Is this happening deterministically for those workflows? Would you have a sample workflow that could repro this? I'll try to repro this later today
f
It is happening frequently. The jobs are quite complex though. So not easy to reduce it to a small reproduce.
Checking out the logs now.
@flat-area-42876 I don't see "event '%s' has already been sent" in the propeller logs
f
@flat-area-42876 Plenty of those
"json":{…}, "level":"warning", "msg":"Failed to record taskEvent, error [AlreadyExists: Event already exists, caused by [rpc error: code = AlreadyExists desc = have already recorded task execution phase RUNNING (version: 0) for {{{} [] [] nil} 0 [] resource_type:TASK project:"data-processing" domain:"production" name:"ml_platform.workflows.data_processing.workflow.map_single_dataset_shard_processor_a8f2749e939d42b24821878ff264334f-arraynode" version:"92d6cae91e777c5625fd32b918b953d5" node_id:"n0" execution_id{project"data-processing" domain:"production" name:"19ba1f38e6874902bd8"} 0}]]. Trying to record state: RUNNING. Ignoring this error!", "ts":"2024-07-02T221741Z"}
{"json":{…}, "level":"warning", "msg":"Failed to record taskEvent, error [AlreadyExists: Event already exists, caused by [rpc error: code = AlreadyExists desc = have already recorded task execution phase RUNNING (version: 0) for {{{} [] [] <nil>} 0 [] resource_type:TASK project:"data-processing" domain:"production" name:"ml_platform.workflows.data_lake_processing.workflow.map_single_dataset_shard_processor_43e2299725b86f6735550fdcb2663de8-arraynode" version:"ed0e759f46df42f2160fbe4f5f639d8d" node_id:"n2" execution_id{project"data-processing" domain:"production" name:"ee1ea94d1af04d2eaa4"} 0}]]. Trying to record state: RUNNING. Ignoring this error!", "ts":"2024-07-02T231548Z"}
f
@fierce-oil-47448 do all/most of those logs have
version: 0
in the message?
f
Out of the 139 events that I see in the last two weeks, most have non-0 versions.
@flat-area-42876 Only 11 has version: 0
Here is an example:
Copy code
{"json":{…}, "level":"warning", "msg":"Failed to record taskEvent, error [AlreadyExists: Event already exists, caused by [rpc error: code = AlreadyExists desc = have already recorded task execution phase RUNNING (version: 107) for {{{} [] [] <nil>} 0 [] resource_type:TASK project:"data-processing" domain:"production" name:"ml_platform.workflows.data_lake_processing.workflow.map_single_dataset_shard_processor_051577342cda88558f6691693449ff7b-arraynode" version:"133a98c0040ade28c3f55ee9e087e0e1" node_id:"n2" execution_id:{project:"data-processing" domain:"production" name:"f371ad7b01e3424a974"} 0}]]. Trying to record state: RUNNING. Ignoring this error!", "ts":"2024-07-03T11:05:39Z"}
@flat-area-42876 Forgot to mention that we're using v1.12.1-rc0
We are planning to upgrade to v1.13
f
Thanks for the added info. Wasn't able to get to looking deeper into this last night. Will have time to prioritize this after wrapping up some other work today.

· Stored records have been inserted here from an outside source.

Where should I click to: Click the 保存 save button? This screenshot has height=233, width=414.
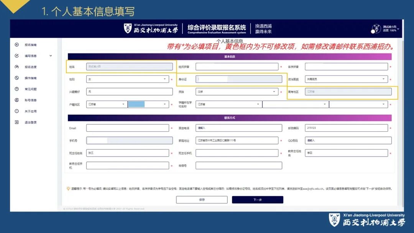(202, 200)
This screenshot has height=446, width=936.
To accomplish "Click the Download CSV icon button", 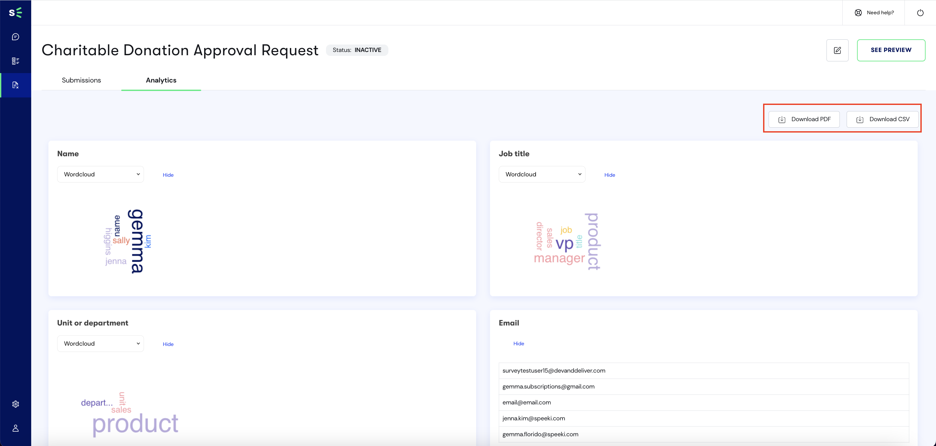I will [x=860, y=119].
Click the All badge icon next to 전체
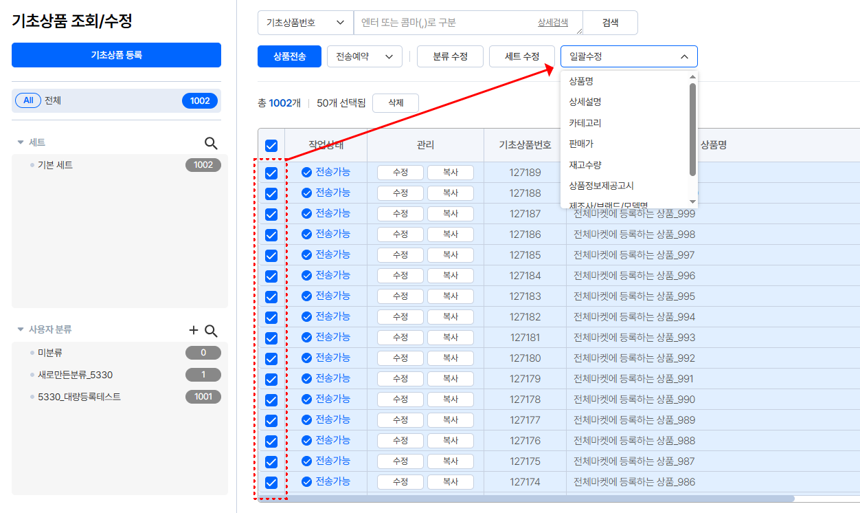The width and height of the screenshot is (860, 513). tap(28, 100)
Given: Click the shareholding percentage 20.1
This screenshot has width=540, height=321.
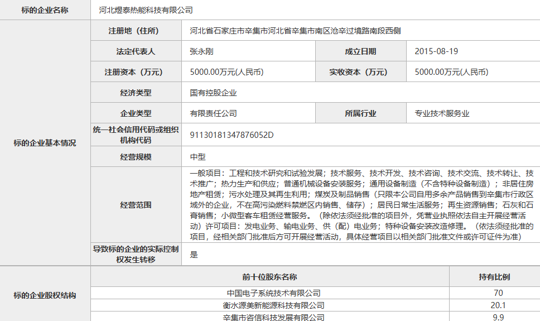Looking at the screenshot, I should [498, 305].
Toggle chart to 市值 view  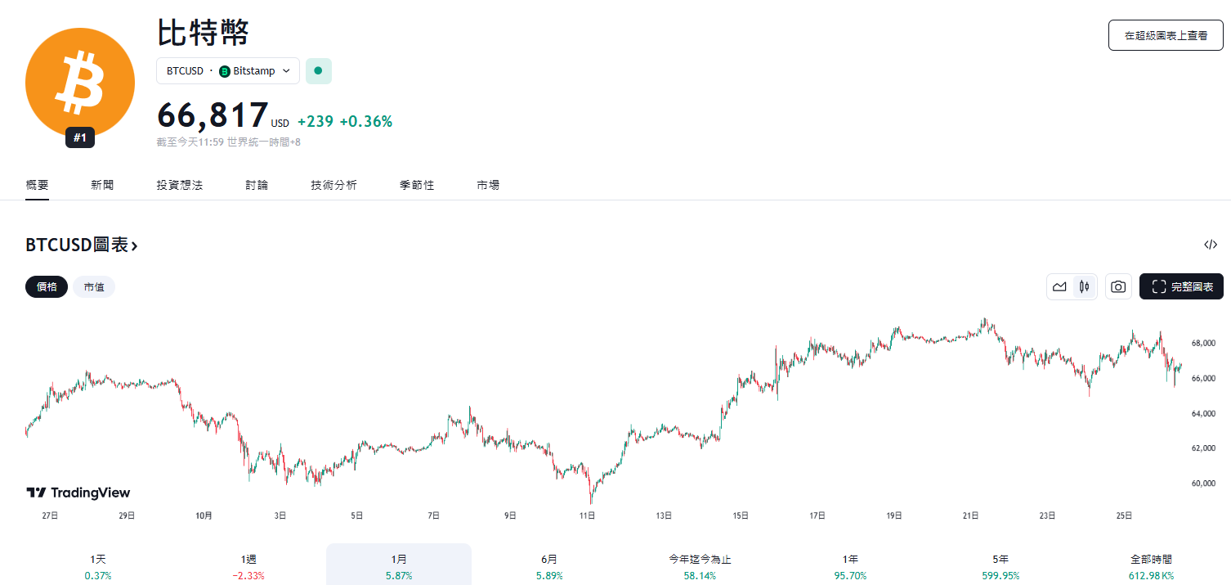click(94, 287)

Believe this has to do with how we're incrementing task phase versions when we aggregate and then emit subtask events for arraynode
f
@flat-area-42876 We have been getting these errors:
Copy code
error syncing 'data-processing-production/prathyush-katukojwala-a344f2cf267c48fba30': [READ_FAILED] failed to read data from dataDir [<gs://flyte-rawdata-423420/metadata/propeller/data-processing-production-prathyush-katukojwala-a344f2cf267c48fba30/n2/data/inputs.pb>]., caused by: path:<gs://flyte-rawdata-423420/metadata/propeller/data-processing-production-prathyush-katukojwala-a344f2cf267c48fba30/n2/data/inputs.pb>: [LIMIT_EXCEEDED] limit exceeded. 20.305138mb > 10mb. You can increase the limit by setting maxDownloadMBs.
and I am wondering if there is some relation between the tracking issues and this. We have fixed the limit exceeded issue and will monitor if the tracking problem goes away.
f
I'm skeptical if that's related to the subtask phase issue. Please let me know if that clears it up though - that would be a bigger bug as that error should bubble up to a failure. I haven't been able to repro the issue you're running into with subtasks stuck in running phase when succeeded. Running a stress test overnight.
f
that would be a bigger bug as that error should bubble up to a failure.
@flat-area-42876 That error is not bubbling up to a failure for sure. I was able to detect it by looking at the propeller logs to see if something is wrong. Because the job was stuck in queued state.
f
@fierce-oil-47448
Because the job was stuck in queued state.
when a task fails with
failed to read data from dataDir...
did the workflow eventually fail and stop getting evaluated by propeller after running out of system retries? By stuck in queued state are you referring to state showed in the UI? Also for clarification, are the tasks that are failing with
failed to read data from dataDir...
part of the ArrayNode or a task under another node in the same workflow that you're seeing ArrayNode subtasks not getting their phases updated correctly?
f
did the workflow eventually fail and stop getting evaluated by propeller after running out of system retries?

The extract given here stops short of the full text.